Uma lista de recursos no site apresenta trabalhos sobre o casamento a partir de perspectivas jurídicas e teológicas, um livro sobre paternidade de coautoria do apologista da Catholic Answers, Trent Horn, e links para o Chastity Project e o Projeto Pessoa e Identidade.
O fundador do Chastity Project, Jason Evert, deverá falar no Congresso Eucarístico Nacional, organizado pelos bispos dos EUA, em Indianápolis, em julho deste ano.

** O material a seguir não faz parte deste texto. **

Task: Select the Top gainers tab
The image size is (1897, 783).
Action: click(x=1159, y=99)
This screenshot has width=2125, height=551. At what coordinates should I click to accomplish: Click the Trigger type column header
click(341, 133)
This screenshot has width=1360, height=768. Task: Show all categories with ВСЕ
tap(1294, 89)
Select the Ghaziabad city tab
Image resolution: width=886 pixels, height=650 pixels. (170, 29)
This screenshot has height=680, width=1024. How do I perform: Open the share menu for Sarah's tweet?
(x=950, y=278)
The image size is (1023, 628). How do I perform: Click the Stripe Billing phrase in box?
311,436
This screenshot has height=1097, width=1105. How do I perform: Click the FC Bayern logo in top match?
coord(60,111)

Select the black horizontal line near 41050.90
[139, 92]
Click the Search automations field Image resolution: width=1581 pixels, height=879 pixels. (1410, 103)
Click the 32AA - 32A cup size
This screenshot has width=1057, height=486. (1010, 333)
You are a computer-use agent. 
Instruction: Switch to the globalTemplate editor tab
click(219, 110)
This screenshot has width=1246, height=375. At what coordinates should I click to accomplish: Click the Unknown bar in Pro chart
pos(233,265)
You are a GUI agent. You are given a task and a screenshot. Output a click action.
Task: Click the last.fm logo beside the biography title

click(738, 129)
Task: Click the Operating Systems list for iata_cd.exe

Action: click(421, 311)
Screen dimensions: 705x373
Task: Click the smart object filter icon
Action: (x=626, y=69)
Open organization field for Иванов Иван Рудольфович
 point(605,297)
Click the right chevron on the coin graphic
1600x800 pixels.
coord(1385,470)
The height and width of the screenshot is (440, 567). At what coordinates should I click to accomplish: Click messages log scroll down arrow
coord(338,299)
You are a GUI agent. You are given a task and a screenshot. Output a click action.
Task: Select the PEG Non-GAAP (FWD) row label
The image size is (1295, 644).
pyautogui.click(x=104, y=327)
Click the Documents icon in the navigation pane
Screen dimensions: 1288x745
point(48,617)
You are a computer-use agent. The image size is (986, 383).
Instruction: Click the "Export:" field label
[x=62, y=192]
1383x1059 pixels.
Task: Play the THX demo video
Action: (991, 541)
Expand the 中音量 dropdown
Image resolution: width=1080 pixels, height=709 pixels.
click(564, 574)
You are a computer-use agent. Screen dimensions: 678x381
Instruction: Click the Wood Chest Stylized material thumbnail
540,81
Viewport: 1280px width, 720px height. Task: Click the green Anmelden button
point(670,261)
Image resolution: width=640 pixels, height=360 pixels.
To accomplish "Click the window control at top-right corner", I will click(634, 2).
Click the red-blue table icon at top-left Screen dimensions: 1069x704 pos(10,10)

O Projeto Pessoa e Identidade, iniciativa apoiada por um grupo de reflexão conservador e com ampla influência na Igreja, adota pontos de discussão de direita e apresenta organizações médicas controversas. Uma de suas fundadoras, Mary Rice Hasson, é conselheira da comissão que lidera o site.
Sadusky disse que teme que, se repetidamente as pessoas procurarem recursos católicos sobre gênero, sexualidade e amor e "tudo o que encontrarem for o domínio apologético", pensarão que a Igreja não tem nada de valor a oferecer no domínio pastoral, exceto " envolvimento cognitivo com a teoria”.
Eles verão que a Igreja não está familiarizada com necessidades adicionais além dessas e incapaz de dar “apoio no hospital de campanha que são as nossas vidas”, disse Sadusky.
“Quem vai à Igreja, quem vai a Jesus, quem vai à riqueza do magistério através deste site?” acrescentou Ribnek. “Não creio que seja eficaz para quem ainda não está em bolhas católicas conservadoras”.
Buonopane, na entrevista à rádio, disse que o site não “compromete a verdade”, mas que não busca condenar. “Encorajo pastores, pais e educadores a conferirem o site”, disse Buonopane, e a darem feedback sobre como ele “poderia ser melhor moldado à sua experiência ou às pessoas com quem estão lidando”.